WRITTEN PROBLEM 1 ::
In the text on reservoir monitoring, what year did the Gullfaks 4D research project start?

EXCERPTED TEXT ::
· · · ·

This can be done by direct observation of the production of oil, gas and water in the wells. However, to get information about how the fluids move in the reservoir between the wells other monitoring techniques can be useful.
In Statoil we use geophysical reservoir monitoring techniques to monitor pressure changes and fluid movement in most of our major fields on the Norwegian continental shelf (NCS).
The two major techniques used are time-lapse seismic (4D seismic) and gravimetric monitoring. Statoil has been one of the pioneers in both 4D seismic and gravimetric monitoring. The Oseberg 4D seismic project was started in 1992, and the Gullfaks 4D research project started in 1993, with a pilot time lapse seismic in 1995, and the first full field time-lapse survey in 1996. Today, we have 4D seismic on around 3/4 of the fields we operate.
Four-dimensional seismic uses repeated seismic acquisitions to observe and estimate how a reservoir is being drained. One seismic survey is acquired prior to production start and then monitoring seismic data is acquired at different times in the life of a field. The 4D in 4D seismic is referring to the three spatial dimensions (x,y,z), with the fourth dimension being time.

· · · ·

WRITTEN PROBLEM 2 ::
Write the records as a numbered list, from their first line up to and including the line with "[x=1104, y=23]". Skip blank lines and leave out the pictures.

· · · ·

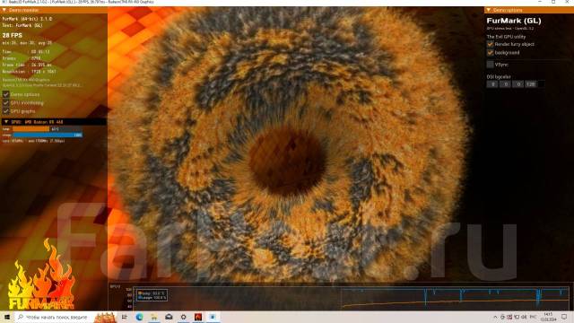This screenshot has width=574, height=323.
Task: Turn off the background checkbox
Action: tap(491, 53)
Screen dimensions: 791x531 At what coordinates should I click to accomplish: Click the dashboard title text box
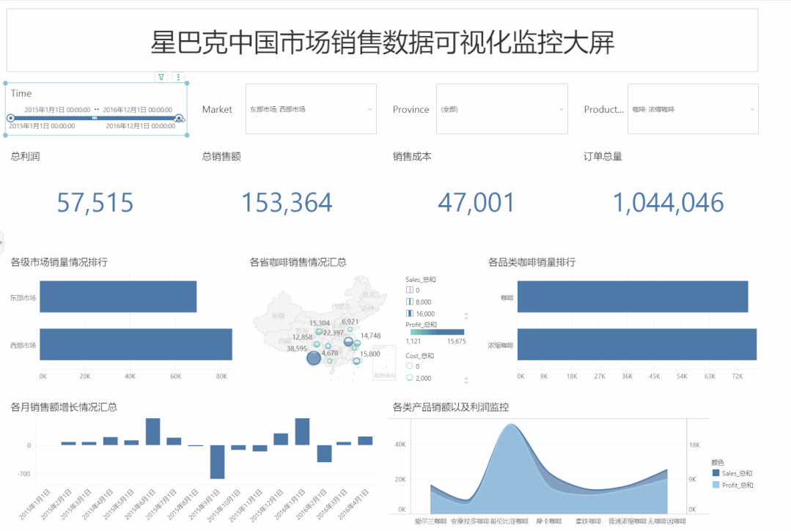382,42
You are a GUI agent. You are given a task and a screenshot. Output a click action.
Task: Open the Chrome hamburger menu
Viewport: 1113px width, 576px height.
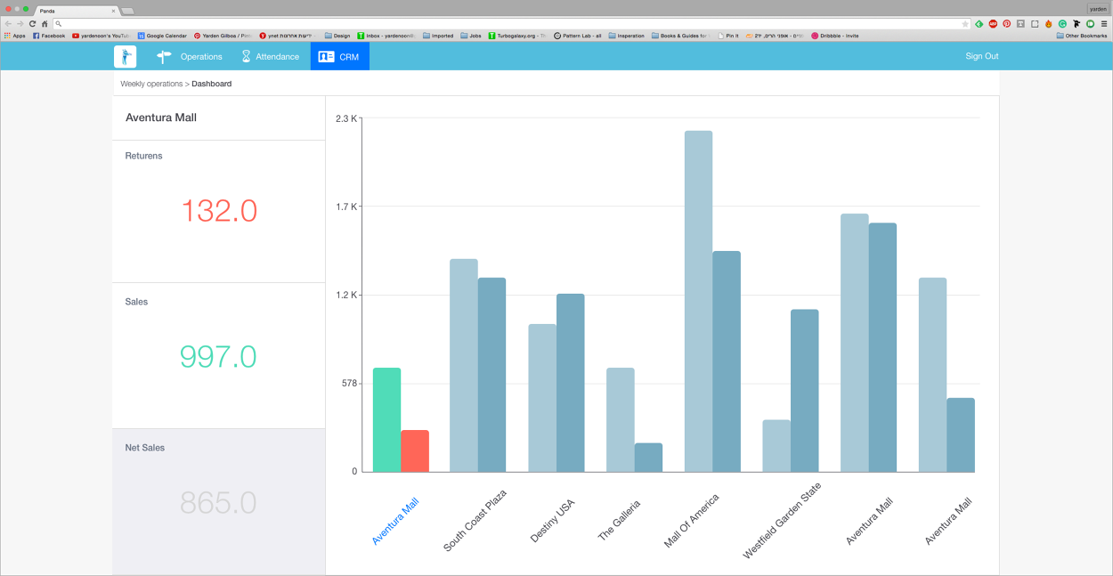[x=1104, y=23]
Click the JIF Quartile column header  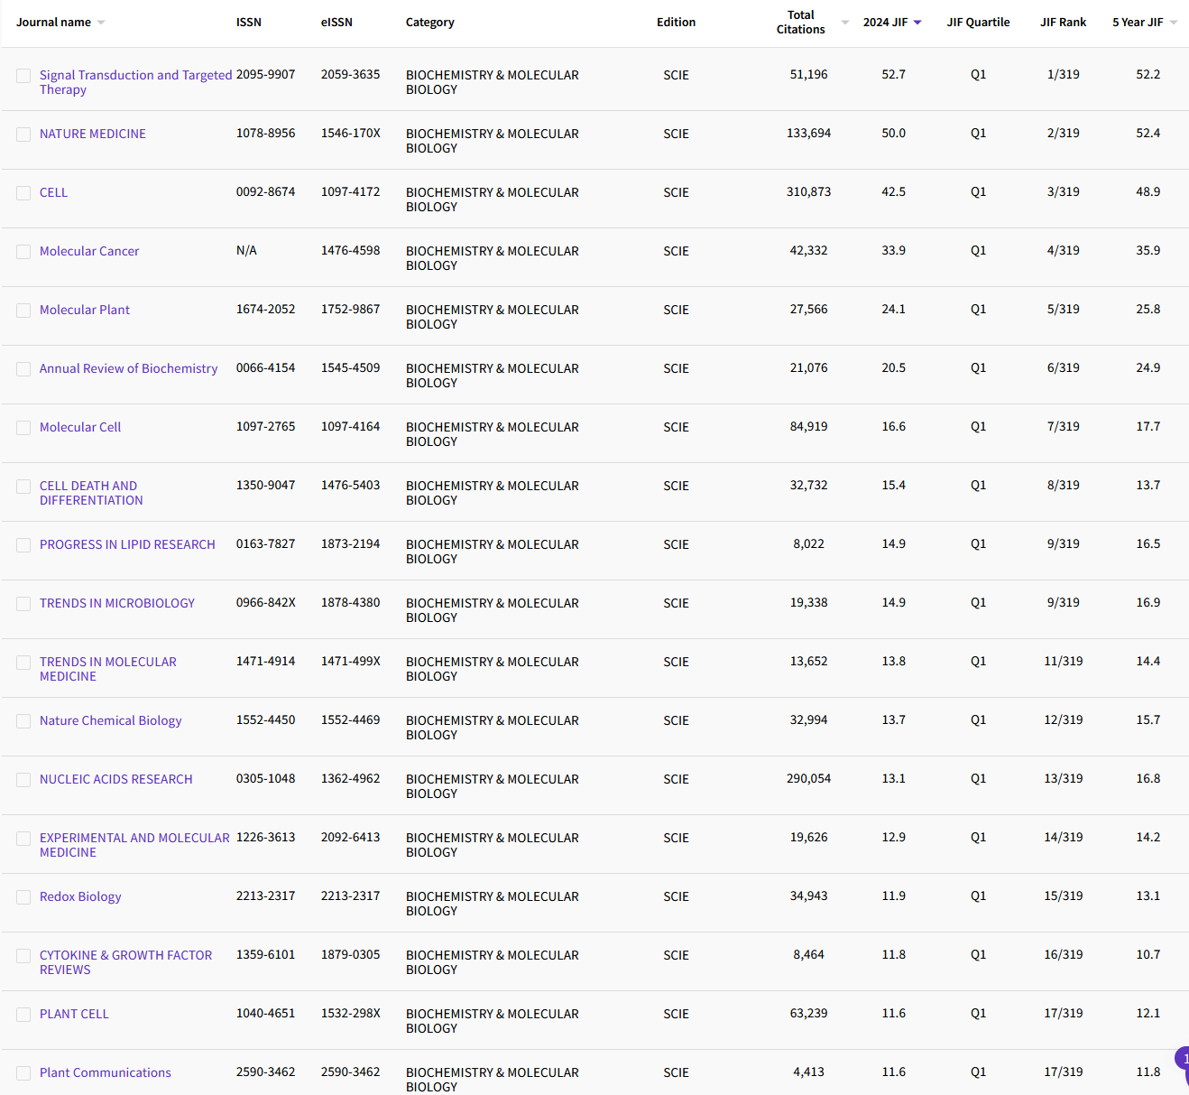pos(979,22)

· · · ·

TASK ANSWER 1 ::
1993

TASK ANSWER 2 ::
1. This screenshot has width=574, height=323.
2. Task: Turn off the background checkbox
3. Action: tap(491, 53)
4. Screen dimensions: 791x531 At what coordinates should I click to accomplish: Click the dashboard title text box
5. 382,42
6. You are a GUI agent. You are given a task and a screenshot. Output a click action.
7. Task: Open the Chrome hamburger menu
8. Viewport: 1113px width, 576px height.
9. [x=1104, y=23]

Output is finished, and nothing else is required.